How to use the SAME mapping for all similar indices, and then for all types in the index?

ZillaG · March 29, 2017, 4:59pm

ES 2.4.1

I create a daily logstash index to meet my needs, which has the form "logstash-application-customer-YYYY.MM.dd" where the YYYY.MM.dd is of course the value that meets the "daily" requirement. I can have many applications and many customers, but those do not change daily.

So per the API I got my mapping and got this sample snippet

{
  "logstash-applicationX-customer-2017.03.29" : {
    "mappings" : {
      "appX_type_log_1" : {
          # Mappings for log_1 types
       }
      "appX_type_log_2" : {
          # Mappings for log_2 types
       }
    }
  }
}

I need different types because my Grok filters are conditioned on these types, though I do have the same fields for ALL the types for each application.

This means that I'll have a different mapping for an index created on a different day, which will look exactly the same as the above mapping, correct?

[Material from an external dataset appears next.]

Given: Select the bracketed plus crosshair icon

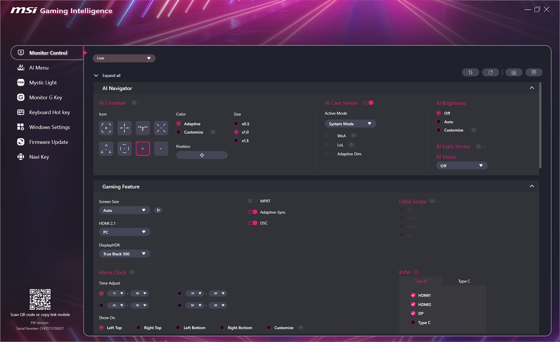Looking at the screenshot, I should (x=106, y=128).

Also I noticed that the type_log_1 mappings, are EXACTLY the same as the type_log_2 mappings. So how can I create a mapping that essentially does this for applicationX

{
  "logstash-applicationX-*" : {
    "mappings" : {
      "appX_type_*" : {
          # Mappings for ALL types for logstash-applicationX-*
       }
    }
  }
}

I can then have a different mapping for applicationY, which has different types.

{
  "logstash-applicationY-*" : {
    "mappings" : {
      "appY_type_*" : {
          # Mappings for ALL types for logstash-applicationY-*
       }
    }
  }
}

Does that make sense?

gabriel_tessier · March 30, 2017, 1:09am

Hi,

What about template?

https://www.elastic.co/guide/en/elasticsearch/reference/5.3/indices-templates.html

ZillaG · March 30, 2017, 1:54pm

@gabriel_tessier, thanks. I started reading about templates per your post. I have some questions. If I have this template...

{
  "template" : "logstash-appX-*",
  "mappings" : {
    "appX-type-*" : {
       # some mappings
    }
  }
}

What is the significance of the template name, logstash-appX-* in this case. Does this mean that ALL indices that have the form ogstash-appX-, e.g., logstash-appX-2017.03.29, logstash-appX-2017.03.30, will use this template? However, indices with logstash-appY- will NOT, and will need/want another template for those indices? IOW, in general, how do I associate an indices to a certain template?

Will the appX-type-* mapping, with the * in the name, apply to all types of that form, that is appX-type-0, appX-type-1, etc?

Thanks.

system · April 27, 2017, 1:54pm

This topic was automatically closed 28 days after the last reply. New replies are no longer allowed.